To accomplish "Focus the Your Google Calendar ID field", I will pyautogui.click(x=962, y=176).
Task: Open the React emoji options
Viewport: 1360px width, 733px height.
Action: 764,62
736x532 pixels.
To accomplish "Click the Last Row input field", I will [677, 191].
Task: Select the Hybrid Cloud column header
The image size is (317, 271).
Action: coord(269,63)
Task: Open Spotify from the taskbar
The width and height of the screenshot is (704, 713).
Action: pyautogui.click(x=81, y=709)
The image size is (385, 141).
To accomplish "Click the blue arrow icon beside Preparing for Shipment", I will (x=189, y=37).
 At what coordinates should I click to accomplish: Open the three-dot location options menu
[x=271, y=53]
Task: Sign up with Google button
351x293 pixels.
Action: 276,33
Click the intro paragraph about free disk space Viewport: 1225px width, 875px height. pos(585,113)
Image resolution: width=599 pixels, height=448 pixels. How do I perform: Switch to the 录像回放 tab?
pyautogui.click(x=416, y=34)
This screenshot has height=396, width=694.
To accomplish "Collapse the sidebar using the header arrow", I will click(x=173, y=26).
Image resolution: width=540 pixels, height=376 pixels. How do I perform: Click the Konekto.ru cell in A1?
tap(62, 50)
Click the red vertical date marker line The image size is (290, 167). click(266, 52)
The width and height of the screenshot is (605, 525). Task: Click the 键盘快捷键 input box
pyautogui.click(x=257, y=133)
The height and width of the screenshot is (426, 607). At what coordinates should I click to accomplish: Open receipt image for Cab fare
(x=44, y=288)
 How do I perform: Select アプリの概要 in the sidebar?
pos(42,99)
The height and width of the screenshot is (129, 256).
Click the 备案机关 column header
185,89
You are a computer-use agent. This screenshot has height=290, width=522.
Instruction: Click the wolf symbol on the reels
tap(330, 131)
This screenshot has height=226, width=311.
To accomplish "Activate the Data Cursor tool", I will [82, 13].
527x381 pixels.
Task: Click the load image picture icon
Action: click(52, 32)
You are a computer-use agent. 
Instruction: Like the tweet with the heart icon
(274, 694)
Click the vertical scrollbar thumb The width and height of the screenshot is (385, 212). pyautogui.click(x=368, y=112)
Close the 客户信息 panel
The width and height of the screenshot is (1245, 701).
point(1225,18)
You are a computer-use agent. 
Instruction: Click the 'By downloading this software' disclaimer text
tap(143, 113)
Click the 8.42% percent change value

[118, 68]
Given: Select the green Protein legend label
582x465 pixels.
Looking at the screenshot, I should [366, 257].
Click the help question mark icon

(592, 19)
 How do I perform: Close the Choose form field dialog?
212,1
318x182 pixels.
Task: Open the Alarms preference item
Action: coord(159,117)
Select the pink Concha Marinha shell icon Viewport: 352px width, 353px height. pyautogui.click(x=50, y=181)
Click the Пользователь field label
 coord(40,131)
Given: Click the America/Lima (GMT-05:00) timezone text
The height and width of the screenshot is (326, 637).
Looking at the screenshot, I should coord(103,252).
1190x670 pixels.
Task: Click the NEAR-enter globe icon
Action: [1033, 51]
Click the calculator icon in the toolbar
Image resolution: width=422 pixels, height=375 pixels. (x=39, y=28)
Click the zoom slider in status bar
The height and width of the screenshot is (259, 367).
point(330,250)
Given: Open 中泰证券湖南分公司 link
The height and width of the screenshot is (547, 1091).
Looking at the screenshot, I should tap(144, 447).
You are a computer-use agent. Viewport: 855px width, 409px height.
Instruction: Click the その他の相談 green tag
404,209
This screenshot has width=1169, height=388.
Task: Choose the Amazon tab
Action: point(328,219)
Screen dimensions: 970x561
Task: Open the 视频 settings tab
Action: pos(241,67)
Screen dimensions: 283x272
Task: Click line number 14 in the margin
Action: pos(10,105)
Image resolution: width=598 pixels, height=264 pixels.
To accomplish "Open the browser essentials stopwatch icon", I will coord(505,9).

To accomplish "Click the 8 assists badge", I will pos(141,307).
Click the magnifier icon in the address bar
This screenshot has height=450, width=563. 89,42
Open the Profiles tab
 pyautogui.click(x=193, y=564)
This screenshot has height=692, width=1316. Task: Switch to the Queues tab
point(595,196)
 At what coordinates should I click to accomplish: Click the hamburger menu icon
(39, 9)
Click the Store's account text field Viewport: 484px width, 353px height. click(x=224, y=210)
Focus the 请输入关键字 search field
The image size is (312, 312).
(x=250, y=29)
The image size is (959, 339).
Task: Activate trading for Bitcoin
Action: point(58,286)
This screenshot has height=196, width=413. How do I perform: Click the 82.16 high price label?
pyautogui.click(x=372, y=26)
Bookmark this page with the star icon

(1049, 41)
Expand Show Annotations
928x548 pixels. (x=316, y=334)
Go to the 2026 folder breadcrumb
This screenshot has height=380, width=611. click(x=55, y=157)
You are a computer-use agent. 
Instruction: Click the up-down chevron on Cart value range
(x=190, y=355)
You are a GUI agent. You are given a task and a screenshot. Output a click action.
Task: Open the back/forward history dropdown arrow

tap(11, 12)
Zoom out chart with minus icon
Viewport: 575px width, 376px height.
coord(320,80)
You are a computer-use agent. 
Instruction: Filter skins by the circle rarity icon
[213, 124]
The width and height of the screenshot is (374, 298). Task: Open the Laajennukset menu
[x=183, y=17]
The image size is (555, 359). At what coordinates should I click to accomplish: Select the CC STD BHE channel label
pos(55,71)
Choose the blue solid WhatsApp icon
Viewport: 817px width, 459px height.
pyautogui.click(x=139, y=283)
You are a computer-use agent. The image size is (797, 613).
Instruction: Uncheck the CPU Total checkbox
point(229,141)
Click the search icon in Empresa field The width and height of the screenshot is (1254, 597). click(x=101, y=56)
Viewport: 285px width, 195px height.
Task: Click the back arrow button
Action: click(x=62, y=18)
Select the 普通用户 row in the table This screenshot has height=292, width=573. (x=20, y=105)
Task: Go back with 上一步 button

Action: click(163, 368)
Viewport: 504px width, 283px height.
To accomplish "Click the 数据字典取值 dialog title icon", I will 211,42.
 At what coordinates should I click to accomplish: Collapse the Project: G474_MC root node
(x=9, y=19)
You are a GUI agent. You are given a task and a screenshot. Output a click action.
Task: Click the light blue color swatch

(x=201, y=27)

━━━━━━

▶ **Prompt**
Transcribe the listing shown above in full and without change.

▶ **Written answer**
To accomplish "Focus the Your Google Calendar ID field", I will pyautogui.click(x=962, y=176).
Task: Open the React emoji options
Viewport: 1360px width, 733px height.
Action: 764,62
736x532 pixels.
To accomplish "Click the Last Row input field", I will [677, 191].
Task: Select the Hybrid Cloud column header
The image size is (317, 271).
Action: coord(269,63)
Task: Open Spotify from the taskbar
The width and height of the screenshot is (704, 713).
Action: pyautogui.click(x=81, y=709)
The image size is (385, 141).
To accomplish "Click the blue arrow icon beside Preparing for Shipment", I will (x=189, y=37).
 At what coordinates should I click to accomplish: Open the three-dot location options menu
[x=271, y=53]
Task: Sign up with Google button
351x293 pixels.
Action: 276,33
Click the intro paragraph about free disk space Viewport: 1225px width, 875px height. pos(585,113)
Image resolution: width=599 pixels, height=448 pixels. How do I perform: Switch to the 录像回放 tab?
pyautogui.click(x=416, y=34)
This screenshot has height=396, width=694.
To accomplish "Collapse the sidebar using the header arrow", I will click(x=173, y=26).
Image resolution: width=540 pixels, height=376 pixels. How do I perform: Click the Konekto.ru cell in A1?
tap(62, 50)
Click the red vertical date marker line The image size is (290, 167). click(266, 52)
The width and height of the screenshot is (605, 525). Task: Click the 键盘快捷键 input box
pyautogui.click(x=257, y=133)
The height and width of the screenshot is (426, 607). At what coordinates should I click to accomplish: Open receipt image for Cab fare
(x=44, y=288)
 How do I perform: Select アプリの概要 in the sidebar?
pos(42,99)
The height and width of the screenshot is (129, 256).
Click the 备案机关 column header
185,89
You are a computer-use agent. This screenshot has height=290, width=522.
Instruction: Click the wolf symbol on the reels
tap(330, 131)
This screenshot has height=226, width=311.
To accomplish "Activate the Data Cursor tool", I will [82, 13].
527x381 pixels.
Task: Click the load image picture icon
Action: click(52, 32)
You are a computer-use agent. 
Instruction: Like the tweet with the heart icon
(274, 694)
Click the vertical scrollbar thumb The width and height of the screenshot is (385, 212). pyautogui.click(x=368, y=112)
Close the 客户信息 panel
The width and height of the screenshot is (1245, 701).
point(1225,18)
You are a computer-use agent. 
Instruction: Click the 'By downloading this software' disclaimer text
tap(143, 113)
Click the 8.42% percent change value

[118, 68]
Given: Select the green Protein legend label
582x465 pixels.
Looking at the screenshot, I should [366, 257].
Click the help question mark icon

(592, 19)
 How do I perform: Close the Choose form field dialog?
212,1
318x182 pixels.
Task: Open the Alarms preference item
Action: coord(159,117)
Select the pink Concha Marinha shell icon Viewport: 352px width, 353px height. pyautogui.click(x=50, y=181)
Click the Пользователь field label
 coord(40,131)
Given: Click the America/Lima (GMT-05:00) timezone text
The height and width of the screenshot is (326, 637).
Looking at the screenshot, I should coord(103,252).
1190x670 pixels.
Task: Click the NEAR-enter globe icon
Action: [1033, 51]
Click the calculator icon in the toolbar
Image resolution: width=422 pixels, height=375 pixels. (x=39, y=28)
Click the zoom slider in status bar
The height and width of the screenshot is (259, 367).
point(330,250)
Given: Open 中泰证券湖南分公司 link
The height and width of the screenshot is (547, 1091).
Looking at the screenshot, I should tap(144, 447).
You are a computer-use agent. Viewport: 855px width, 409px height.
Instruction: Click the その他の相談 green tag
404,209
This screenshot has width=1169, height=388.
Task: Choose the Amazon tab
Action: point(328,219)
Screen dimensions: 970x561
Task: Open the 视频 settings tab
Action: pos(241,67)
Screen dimensions: 283x272
Task: Click line number 14 in the margin
Action: pos(10,105)
Image resolution: width=598 pixels, height=264 pixels.
To accomplish "Open the browser essentials stopwatch icon", I will coord(505,9).

To accomplish "Click the 8 assists badge", I will pos(141,307).
Click the magnifier icon in the address bar
This screenshot has height=450, width=563. 89,42
Open the Profiles tab
 pyautogui.click(x=193, y=564)
This screenshot has height=692, width=1316. Task: Switch to the Queues tab
point(595,196)
 At what coordinates should I click to accomplish: Click the hamburger menu icon
(39, 9)
Click the Store's account text field Viewport: 484px width, 353px height. click(x=224, y=210)
Focus the 请输入关键字 search field
The image size is (312, 312).
(x=250, y=29)
The image size is (959, 339).
Task: Activate trading for Bitcoin
Action: point(58,286)
This screenshot has height=196, width=413. How do I perform: Click the 82.16 high price label?
pyautogui.click(x=372, y=26)
Bookmark this page with the star icon

(1049, 41)
Expand Show Annotations
928x548 pixels. (x=316, y=334)
Go to the 2026 folder breadcrumb
This screenshot has height=380, width=611. click(x=55, y=157)
You are a computer-use agent. 
Instruction: Click the up-down chevron on Cart value range
(x=190, y=355)
You are a GUI agent. You are given a task and a screenshot. Output a click action.
Task: Open the back/forward history dropdown arrow

tap(11, 12)
Zoom out chart with minus icon
Viewport: 575px width, 376px height.
coord(320,80)
You are a computer-use agent. 
Instruction: Filter skins by the circle rarity icon
[213, 124]
The width and height of the screenshot is (374, 298). Task: Open the Laajennukset menu
[x=183, y=17]
The image size is (555, 359). At what coordinates should I click to accomplish: Select the CC STD BHE channel label
pos(55,71)
Choose the blue solid WhatsApp icon
Viewport: 817px width, 459px height.
pyautogui.click(x=139, y=283)
You are a computer-use agent. The image size is (797, 613).
Instruction: Uncheck the CPU Total checkbox
point(229,141)
Click the search icon in Empresa field The width and height of the screenshot is (1254, 597). click(x=101, y=56)
Viewport: 285px width, 195px height.
Task: Click the back arrow button
Action: click(x=62, y=18)
Select the 普通用户 row in the table This screenshot has height=292, width=573. (x=20, y=105)
Task: Go back with 上一步 button

Action: click(163, 368)
Viewport: 504px width, 283px height.
To accomplish "Click the 数据字典取值 dialog title icon", I will 211,42.
 At what coordinates should I click to accomplish: Collapse the Project: G474_MC root node
(x=9, y=19)
You are a GUI agent. You are given a task and a screenshot. Output a click action.
Task: Click the light blue color swatch

(x=201, y=27)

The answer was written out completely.